> [Task to complete]: Where the listing below has a line with "You are a computer-use agent. 675x485 pixels.", write out exactly that line and every line after it, stopping after the line with "has height=1446, width=840.".

> [Input for this task]:
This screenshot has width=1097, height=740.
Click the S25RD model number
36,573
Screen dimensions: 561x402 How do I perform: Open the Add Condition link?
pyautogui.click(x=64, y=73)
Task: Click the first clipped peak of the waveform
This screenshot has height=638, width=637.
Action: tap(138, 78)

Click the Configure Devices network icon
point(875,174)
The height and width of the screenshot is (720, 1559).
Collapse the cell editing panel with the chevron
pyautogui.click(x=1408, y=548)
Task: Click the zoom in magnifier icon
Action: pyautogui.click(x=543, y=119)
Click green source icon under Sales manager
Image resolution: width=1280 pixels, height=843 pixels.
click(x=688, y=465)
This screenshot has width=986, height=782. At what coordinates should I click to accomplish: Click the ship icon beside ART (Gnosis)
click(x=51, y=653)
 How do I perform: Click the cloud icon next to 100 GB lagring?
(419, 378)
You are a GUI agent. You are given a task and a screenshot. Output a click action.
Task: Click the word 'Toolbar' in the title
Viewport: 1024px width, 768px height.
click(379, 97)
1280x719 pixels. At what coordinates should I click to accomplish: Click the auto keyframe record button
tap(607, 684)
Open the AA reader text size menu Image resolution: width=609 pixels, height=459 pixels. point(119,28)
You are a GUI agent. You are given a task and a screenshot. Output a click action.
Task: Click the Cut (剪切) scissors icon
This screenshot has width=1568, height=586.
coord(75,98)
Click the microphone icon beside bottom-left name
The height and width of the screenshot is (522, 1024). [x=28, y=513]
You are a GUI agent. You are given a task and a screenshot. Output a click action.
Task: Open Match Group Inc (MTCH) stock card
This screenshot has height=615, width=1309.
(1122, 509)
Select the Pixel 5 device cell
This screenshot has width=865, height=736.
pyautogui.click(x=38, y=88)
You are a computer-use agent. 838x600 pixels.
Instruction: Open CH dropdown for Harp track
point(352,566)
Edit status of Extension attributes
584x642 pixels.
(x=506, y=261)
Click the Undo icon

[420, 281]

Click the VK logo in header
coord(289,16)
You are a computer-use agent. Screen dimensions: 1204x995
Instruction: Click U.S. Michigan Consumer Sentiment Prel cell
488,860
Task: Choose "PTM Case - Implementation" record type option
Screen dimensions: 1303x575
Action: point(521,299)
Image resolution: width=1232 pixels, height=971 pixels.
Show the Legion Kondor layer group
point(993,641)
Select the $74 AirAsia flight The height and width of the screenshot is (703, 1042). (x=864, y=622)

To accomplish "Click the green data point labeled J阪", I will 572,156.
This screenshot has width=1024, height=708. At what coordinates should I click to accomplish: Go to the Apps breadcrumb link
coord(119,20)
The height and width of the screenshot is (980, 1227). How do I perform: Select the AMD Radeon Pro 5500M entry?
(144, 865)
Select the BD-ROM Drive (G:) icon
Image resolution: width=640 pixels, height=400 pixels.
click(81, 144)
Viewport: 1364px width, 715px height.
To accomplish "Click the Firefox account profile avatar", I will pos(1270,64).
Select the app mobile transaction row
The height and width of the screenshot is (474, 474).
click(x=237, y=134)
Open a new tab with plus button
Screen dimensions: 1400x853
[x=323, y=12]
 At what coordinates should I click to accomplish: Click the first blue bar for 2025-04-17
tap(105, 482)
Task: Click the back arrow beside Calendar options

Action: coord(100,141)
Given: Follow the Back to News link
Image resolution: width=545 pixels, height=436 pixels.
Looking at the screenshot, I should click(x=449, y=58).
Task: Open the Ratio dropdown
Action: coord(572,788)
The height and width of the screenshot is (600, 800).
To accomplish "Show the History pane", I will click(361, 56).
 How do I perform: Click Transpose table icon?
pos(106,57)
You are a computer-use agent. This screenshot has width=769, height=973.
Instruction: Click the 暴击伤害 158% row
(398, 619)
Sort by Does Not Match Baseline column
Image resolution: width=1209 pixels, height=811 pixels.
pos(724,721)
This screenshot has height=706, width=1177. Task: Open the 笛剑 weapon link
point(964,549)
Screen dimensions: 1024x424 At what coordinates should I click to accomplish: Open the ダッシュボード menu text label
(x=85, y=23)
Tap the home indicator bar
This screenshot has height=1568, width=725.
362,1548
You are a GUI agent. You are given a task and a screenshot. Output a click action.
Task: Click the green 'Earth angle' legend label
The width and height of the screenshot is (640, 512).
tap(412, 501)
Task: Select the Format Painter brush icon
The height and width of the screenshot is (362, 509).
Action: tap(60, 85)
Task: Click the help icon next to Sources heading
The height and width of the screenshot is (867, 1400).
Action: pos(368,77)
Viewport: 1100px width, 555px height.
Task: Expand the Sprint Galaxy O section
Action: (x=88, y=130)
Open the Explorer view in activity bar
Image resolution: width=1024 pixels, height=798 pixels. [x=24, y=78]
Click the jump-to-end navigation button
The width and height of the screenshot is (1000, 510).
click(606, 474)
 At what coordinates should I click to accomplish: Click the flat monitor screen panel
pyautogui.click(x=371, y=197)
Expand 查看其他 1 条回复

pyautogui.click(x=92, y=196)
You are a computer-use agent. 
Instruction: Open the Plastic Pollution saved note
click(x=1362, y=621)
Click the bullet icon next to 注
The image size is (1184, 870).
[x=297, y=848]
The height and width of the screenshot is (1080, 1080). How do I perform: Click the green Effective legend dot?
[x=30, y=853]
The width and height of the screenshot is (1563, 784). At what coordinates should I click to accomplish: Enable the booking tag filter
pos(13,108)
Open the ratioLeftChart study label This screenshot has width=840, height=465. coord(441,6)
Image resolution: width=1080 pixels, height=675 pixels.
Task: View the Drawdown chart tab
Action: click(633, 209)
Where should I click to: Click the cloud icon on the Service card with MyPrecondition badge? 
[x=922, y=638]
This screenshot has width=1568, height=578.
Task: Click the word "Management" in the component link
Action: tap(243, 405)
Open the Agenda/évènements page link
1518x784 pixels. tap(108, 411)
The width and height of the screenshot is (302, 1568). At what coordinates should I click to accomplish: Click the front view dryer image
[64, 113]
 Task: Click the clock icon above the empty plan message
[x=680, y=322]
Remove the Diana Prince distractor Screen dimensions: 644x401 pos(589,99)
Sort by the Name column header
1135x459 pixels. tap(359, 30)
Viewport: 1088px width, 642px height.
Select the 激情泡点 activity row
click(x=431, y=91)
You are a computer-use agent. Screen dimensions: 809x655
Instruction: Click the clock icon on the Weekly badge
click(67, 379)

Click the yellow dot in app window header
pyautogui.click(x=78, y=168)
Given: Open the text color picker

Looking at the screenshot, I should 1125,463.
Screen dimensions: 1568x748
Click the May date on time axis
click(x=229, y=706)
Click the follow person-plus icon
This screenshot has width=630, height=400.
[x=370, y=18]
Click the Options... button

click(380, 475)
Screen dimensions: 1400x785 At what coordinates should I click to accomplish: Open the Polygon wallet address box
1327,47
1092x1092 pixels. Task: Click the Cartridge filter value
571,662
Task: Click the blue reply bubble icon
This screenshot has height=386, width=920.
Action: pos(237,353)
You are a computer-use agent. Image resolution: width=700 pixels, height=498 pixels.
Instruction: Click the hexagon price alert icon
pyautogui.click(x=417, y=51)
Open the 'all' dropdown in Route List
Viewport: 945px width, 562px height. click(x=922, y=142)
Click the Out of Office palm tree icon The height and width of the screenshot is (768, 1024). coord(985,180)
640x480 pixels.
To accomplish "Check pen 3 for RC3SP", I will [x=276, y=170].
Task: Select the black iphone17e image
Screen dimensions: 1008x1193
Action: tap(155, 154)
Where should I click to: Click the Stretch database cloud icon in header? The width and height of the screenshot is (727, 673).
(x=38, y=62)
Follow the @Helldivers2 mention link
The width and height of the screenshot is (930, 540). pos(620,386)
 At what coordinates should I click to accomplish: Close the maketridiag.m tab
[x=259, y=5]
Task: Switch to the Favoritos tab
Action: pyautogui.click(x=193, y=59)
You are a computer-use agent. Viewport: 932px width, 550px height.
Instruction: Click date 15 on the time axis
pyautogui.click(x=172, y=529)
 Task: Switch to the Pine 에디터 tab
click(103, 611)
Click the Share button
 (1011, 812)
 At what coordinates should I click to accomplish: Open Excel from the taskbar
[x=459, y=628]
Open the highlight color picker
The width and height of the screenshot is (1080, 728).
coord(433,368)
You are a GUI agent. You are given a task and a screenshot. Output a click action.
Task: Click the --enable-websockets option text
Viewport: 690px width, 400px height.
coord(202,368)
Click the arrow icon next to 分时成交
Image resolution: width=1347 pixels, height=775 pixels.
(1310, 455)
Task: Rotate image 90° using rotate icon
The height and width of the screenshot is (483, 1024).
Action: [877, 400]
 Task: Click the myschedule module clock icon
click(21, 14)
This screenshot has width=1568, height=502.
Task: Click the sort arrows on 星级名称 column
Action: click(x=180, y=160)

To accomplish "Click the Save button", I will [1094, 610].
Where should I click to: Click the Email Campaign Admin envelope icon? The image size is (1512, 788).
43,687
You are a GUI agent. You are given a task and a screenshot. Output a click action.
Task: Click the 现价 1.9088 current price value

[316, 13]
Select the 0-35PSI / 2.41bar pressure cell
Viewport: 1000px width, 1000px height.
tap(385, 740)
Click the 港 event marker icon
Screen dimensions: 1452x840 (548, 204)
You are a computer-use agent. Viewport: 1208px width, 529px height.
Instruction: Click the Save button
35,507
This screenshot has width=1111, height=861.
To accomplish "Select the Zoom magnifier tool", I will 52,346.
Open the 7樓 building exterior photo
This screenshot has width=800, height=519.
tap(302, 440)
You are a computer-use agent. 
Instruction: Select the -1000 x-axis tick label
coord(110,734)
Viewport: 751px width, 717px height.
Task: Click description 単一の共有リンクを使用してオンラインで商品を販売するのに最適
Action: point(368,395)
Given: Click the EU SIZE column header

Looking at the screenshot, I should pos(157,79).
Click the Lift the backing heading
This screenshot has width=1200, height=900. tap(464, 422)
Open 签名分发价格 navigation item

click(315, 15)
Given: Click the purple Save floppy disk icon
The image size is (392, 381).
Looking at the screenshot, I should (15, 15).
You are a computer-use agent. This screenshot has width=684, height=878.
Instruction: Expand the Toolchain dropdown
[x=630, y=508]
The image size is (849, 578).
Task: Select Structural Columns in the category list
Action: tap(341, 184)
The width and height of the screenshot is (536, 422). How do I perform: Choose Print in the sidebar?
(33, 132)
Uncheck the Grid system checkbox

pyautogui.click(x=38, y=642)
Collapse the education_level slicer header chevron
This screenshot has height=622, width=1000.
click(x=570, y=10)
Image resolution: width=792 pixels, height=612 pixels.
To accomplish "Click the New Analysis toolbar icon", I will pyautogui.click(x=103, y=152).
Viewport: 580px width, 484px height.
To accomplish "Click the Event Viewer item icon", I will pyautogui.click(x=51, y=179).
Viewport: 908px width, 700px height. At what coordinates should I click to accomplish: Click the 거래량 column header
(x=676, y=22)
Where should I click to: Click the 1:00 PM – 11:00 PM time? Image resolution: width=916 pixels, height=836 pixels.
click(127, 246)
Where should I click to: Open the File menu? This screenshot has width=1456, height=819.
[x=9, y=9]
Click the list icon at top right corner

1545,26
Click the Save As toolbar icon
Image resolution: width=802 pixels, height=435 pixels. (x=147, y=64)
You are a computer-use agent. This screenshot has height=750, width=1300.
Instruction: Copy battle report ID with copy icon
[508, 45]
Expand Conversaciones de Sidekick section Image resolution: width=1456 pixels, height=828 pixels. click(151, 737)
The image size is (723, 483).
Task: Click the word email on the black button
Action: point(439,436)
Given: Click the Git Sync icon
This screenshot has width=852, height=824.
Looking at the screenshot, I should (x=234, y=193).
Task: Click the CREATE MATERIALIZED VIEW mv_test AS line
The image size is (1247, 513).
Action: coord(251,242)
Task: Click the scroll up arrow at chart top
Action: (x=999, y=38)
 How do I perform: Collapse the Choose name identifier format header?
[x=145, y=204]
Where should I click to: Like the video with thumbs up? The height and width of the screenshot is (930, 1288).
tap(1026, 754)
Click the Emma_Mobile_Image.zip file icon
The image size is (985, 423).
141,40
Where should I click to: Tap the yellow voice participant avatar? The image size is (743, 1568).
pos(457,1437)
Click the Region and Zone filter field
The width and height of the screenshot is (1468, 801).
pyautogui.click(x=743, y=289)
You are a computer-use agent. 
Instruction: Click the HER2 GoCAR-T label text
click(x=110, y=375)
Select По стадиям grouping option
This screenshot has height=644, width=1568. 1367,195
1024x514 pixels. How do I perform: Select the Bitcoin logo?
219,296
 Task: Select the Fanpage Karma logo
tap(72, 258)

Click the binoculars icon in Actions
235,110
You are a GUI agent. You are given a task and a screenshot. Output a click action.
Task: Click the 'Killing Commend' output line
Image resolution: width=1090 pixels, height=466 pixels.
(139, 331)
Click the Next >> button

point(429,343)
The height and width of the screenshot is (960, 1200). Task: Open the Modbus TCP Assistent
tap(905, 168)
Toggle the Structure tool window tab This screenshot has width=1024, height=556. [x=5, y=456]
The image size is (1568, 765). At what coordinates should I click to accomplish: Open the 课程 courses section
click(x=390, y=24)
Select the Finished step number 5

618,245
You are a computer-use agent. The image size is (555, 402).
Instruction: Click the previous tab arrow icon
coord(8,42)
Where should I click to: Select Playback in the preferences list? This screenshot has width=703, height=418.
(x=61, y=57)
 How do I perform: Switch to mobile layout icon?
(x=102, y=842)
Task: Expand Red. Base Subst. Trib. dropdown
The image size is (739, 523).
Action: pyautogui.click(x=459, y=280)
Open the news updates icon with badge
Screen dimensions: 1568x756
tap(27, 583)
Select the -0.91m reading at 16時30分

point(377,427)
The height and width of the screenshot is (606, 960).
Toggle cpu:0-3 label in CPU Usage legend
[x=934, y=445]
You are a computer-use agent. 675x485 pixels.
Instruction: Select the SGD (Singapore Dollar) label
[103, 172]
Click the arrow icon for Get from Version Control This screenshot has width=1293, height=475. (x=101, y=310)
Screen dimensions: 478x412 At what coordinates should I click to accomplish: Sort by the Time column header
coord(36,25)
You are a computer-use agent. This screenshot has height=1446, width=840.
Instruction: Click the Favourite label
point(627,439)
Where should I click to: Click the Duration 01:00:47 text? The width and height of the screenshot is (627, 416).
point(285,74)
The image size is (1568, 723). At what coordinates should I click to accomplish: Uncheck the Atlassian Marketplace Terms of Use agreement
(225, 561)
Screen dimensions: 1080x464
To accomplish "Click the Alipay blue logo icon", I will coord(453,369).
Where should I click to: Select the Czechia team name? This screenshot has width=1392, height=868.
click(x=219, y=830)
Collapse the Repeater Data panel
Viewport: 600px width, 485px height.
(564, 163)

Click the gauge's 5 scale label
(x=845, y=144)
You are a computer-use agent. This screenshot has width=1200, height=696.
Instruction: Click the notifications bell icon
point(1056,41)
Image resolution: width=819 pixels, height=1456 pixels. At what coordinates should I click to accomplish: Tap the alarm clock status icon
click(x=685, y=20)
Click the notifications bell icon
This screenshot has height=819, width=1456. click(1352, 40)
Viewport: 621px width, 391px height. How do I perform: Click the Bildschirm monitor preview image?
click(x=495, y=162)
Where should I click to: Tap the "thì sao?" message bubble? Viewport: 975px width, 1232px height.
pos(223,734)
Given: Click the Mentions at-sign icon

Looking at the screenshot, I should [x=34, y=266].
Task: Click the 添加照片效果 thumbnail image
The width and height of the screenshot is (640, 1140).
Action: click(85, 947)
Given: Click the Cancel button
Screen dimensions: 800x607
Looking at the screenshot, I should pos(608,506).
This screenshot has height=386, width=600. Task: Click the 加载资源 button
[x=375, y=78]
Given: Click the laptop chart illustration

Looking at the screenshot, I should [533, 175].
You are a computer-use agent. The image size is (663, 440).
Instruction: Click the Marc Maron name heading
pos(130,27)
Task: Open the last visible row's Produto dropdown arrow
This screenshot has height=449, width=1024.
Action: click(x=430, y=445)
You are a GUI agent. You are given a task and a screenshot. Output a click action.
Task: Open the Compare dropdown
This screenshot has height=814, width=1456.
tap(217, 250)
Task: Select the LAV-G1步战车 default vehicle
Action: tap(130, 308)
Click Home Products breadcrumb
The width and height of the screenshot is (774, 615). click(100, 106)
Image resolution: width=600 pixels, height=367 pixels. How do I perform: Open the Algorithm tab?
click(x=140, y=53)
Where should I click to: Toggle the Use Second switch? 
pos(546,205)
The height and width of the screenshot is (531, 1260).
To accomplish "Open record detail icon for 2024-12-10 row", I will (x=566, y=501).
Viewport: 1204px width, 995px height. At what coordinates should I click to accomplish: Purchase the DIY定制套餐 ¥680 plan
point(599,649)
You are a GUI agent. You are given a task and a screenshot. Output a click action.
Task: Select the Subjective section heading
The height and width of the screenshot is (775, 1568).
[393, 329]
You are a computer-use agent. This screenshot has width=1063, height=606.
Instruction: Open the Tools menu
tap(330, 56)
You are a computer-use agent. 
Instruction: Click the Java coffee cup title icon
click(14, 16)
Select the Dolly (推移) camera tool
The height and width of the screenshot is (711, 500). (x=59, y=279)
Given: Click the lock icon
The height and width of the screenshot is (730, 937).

> [Reply]:
You are a computer-use agent. 675x485 pixels.
Instruction: Select the SGD (Singapore Dollar) label
[103, 172]
Click the arrow icon for Get from Version Control This screenshot has width=1293, height=475. (x=101, y=310)
Screen dimensions: 478x412 At what coordinates should I click to accomplish: Sort by the Time column header
coord(36,25)
You are a computer-use agent. This screenshot has height=1446, width=840.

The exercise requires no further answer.